1. Technical Field of the Invention
The present invention relates to a semiconductor integrated circuit with non-connection pins which are defined neither as an input/output nor as a voltage source.
2. Description of the Prior Art
Generally, the lead on chip (LOC) semiconductor device or chip on lead (COL) semiconductor device is supplied with the defined connection pins connected with input circuit, output circuit, and voltage source circuit, as well as the above-mentioned non-connection pins. Such non-connection pins are inevitably provided particularly in case of gate arrays to choose connections freely.
Further, LOC or COL semiconductor devices are supported on the lead frame which comprises connection pins and non-connection pins for wire bonding. Accordingly, the connection pins and the non-connection pins are extended to the positions for supporting the semiconductor chip.
Therefore, the non-connection pins are adjacent to the connection pins in the semiconductor device packaged by using the above-mentioned lead frame, wherein the non-connection pins are connected with the leads, extending on or under the semiconductor chip through an insulating film, which are not connected electrically with the internal circuit, while the connection pins are connected with the internal circuit electrically by the metal wires bonded with the lead.
If an abnormally high voltage is applied to the non-connection pins by static electricity, the insulating film in the semiconductor chip may suffer electrostatic breakdown by the discharge through the lead.
A semiconductor integrated circuit for preventing the electrostatic breakdown in the non-connection pins is disclosed in the Japanese Patent 61-180470(A) (1986)(Reference 1), wherein a surge voltage discharge circuit is connected to the lead which is connected to the non-connection pins.
There is also disclosed in the Japanese Patent 2-119171(A)(1990)(Reference 2) a semiconductor integrated circuit for preventing the electrostatic breakdown in the non-connection pins, wherein a protection means including a diode is connected with the connection line pattern.
Further, there is disclosed in the Japanese Patent 6-120426(A)(1994)(Reference 3) a master slice semiconductor integrated circuit with a protection diode circuit for preventing the electrostatic breakdown in the non-connection pins caused by the high voltage induced by a mutual inductance of the lead frame and the bonding wires, when a high voltage is applied to the connection pins which are adjacent to the non-connection pins.
On the contrary, a lead frame which can not support a semiconductor chip during the wire bonding is disclosed in the Japanese Patent 63-3463 (B2)(1988)(Reference 4), wherein the edges of the non-connection leads are more distant from the chip than the connection leads. Such a lead frame can afford some margin in positioning the lead frame and the semiconductor chip, because the spaces between the edge portions are wide.
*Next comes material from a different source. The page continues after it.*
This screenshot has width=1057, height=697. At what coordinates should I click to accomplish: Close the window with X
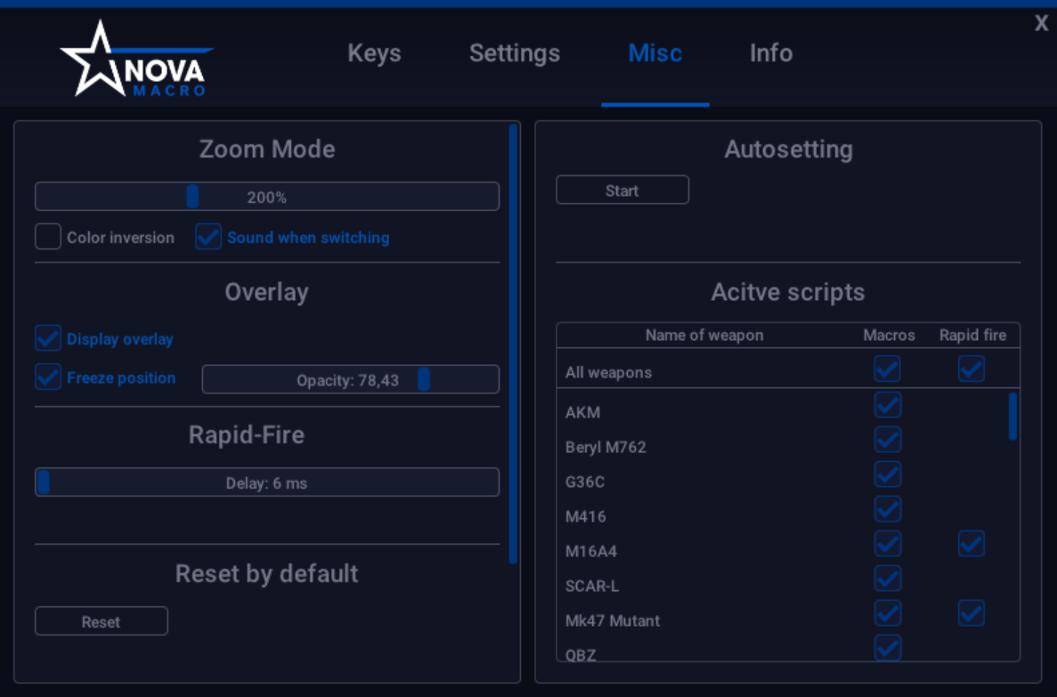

As mentioned above, the non-connection pins are connected electrically with protection means to prevent the electrostatic breakdown of the non-connection pins by the electrostatic discharge, as disclosed in the References 1, 2 and 3. However, no consideration is taken with respect to the effect on the connection pins adjacent to the non-connection pins, although the breakdown of the non-connection pins is prevented.
Further, the Reference 4 does not point out any problem which arises in case of LOC or COL semiconductor devices wherein lead edges are connected on a chip, although it discloses a lead frame wherein the leads does not support a chip during wire bonding and the lead edges are not connected with the chip.
According to an experiment by the inventors of the present invention, it was confirmed that some voltages are induced in the connection pins adjacent to the non-connection pins which are supplied with high electrostatic voltages, probably because of the mutual inductance due to the inductances of the leads of the non-connection pins and the leads of the connection pins in the LOC or COL semiconductor devices. The inductance by the non-connection pins is not negligible any more, because the non-connection pins are long.
Further, it was found that the voltage induced on the connection pin is very high at the rise-up of the electrostatic voltage applied to the non-connection pin and then, decays rapidly and that this phenomenon results in the breakdown not only in the non-connection pins, but also in the internal circuit connected with the connection pins, for example, the insulating film of the gate of a MOSFET.
The electromotive force induced in the connection pin behaves differently from the electrostatic voltage applied to the non-connection pin. Therefore, different protection circuits are required for the non-connection pin and for the connection pin. Further, the electrostatic voltage applied to the non-connection pin was found to affect not only the adjacent connection pins, but also the other pins positioned at the opposite side of the connection pins.